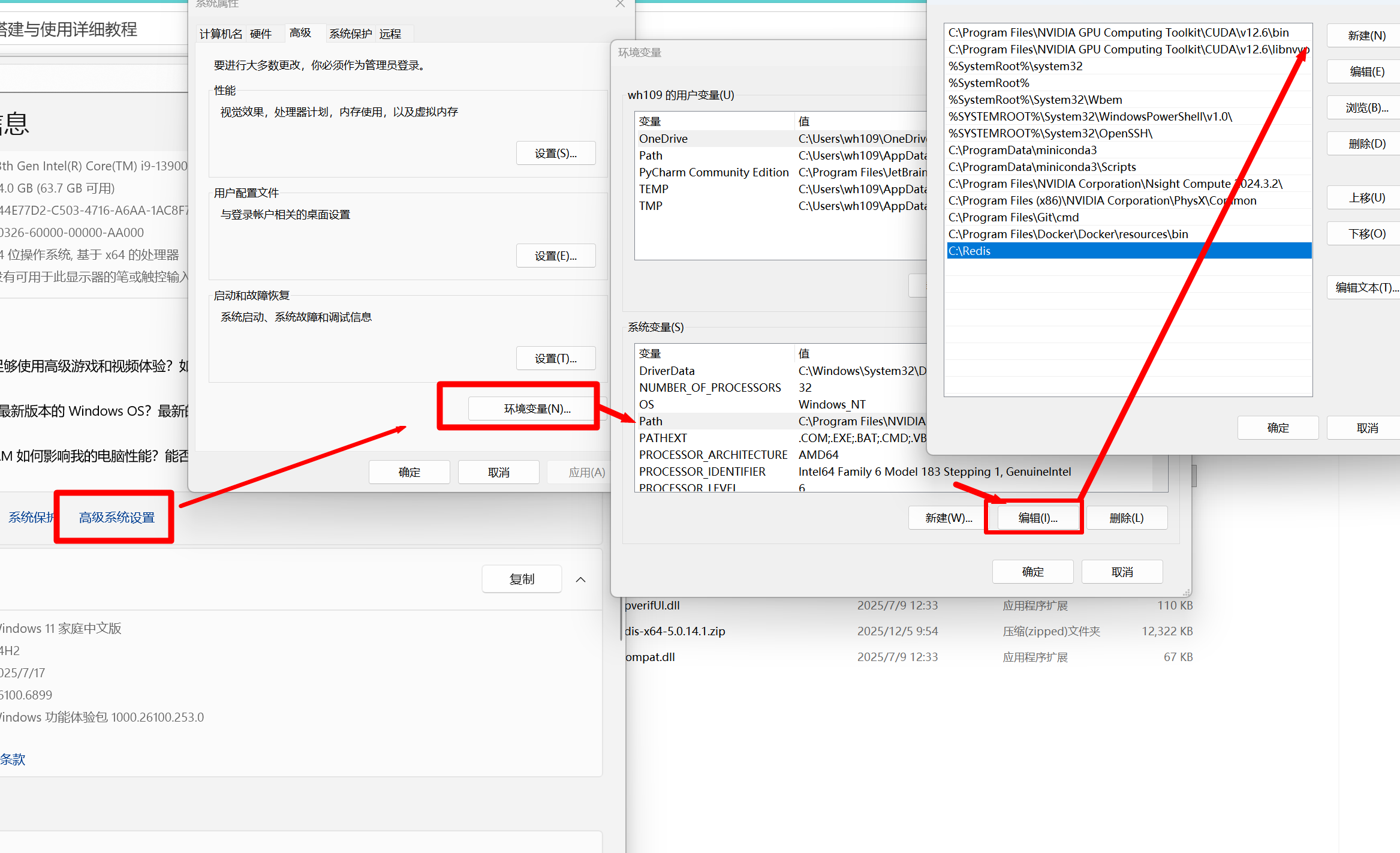Click 新建(W)... for system variables
1400x853 pixels.
pos(948,518)
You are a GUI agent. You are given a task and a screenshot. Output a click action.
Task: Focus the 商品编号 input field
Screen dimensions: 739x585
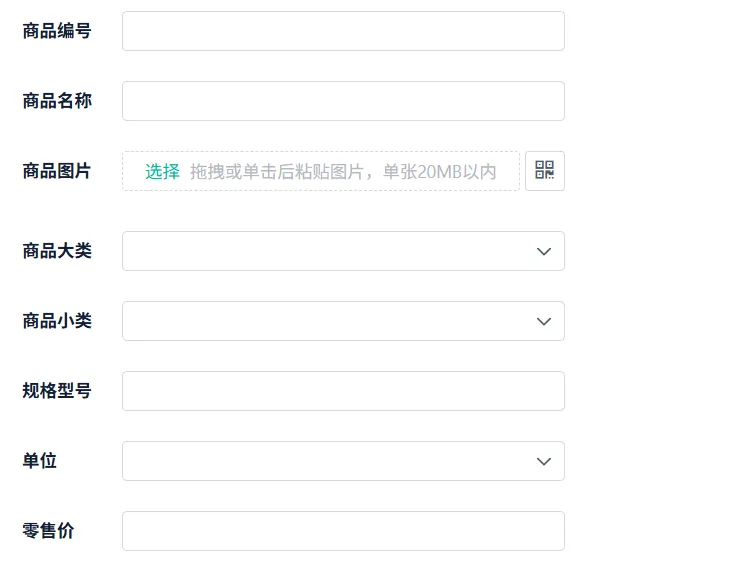point(343,31)
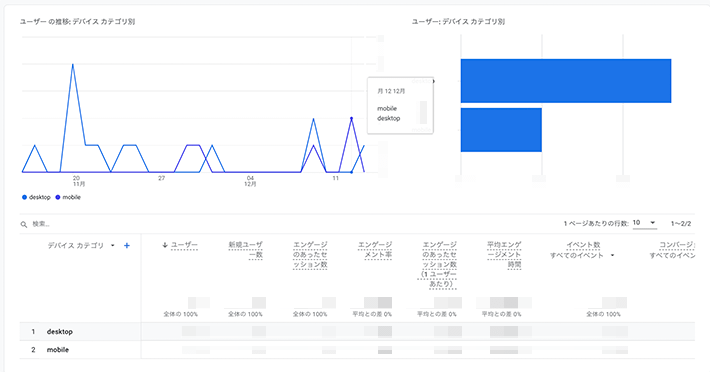Screen dimensions: 710x372
Task: Add a dimension with the blue plus icon
Action: pyautogui.click(x=127, y=246)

----------

**What is expected**
Rewrite the data above with "screenshot" replaced by "screen capture" and everything else left unchanged. Leave out the pictures.

**Response to the exercise**
Click 新建(W)... for system variables
1400x853 pixels.
pos(948,518)
You are a GUI agent. You are given a task and a screen capture. Output a click action.
Task: Focus the 商品编号 input field
Screen dimensions: 739x585
point(343,31)
Screen dimensions: 710x372
Task: Add a dimension with the blue plus icon
Action: pyautogui.click(x=127, y=246)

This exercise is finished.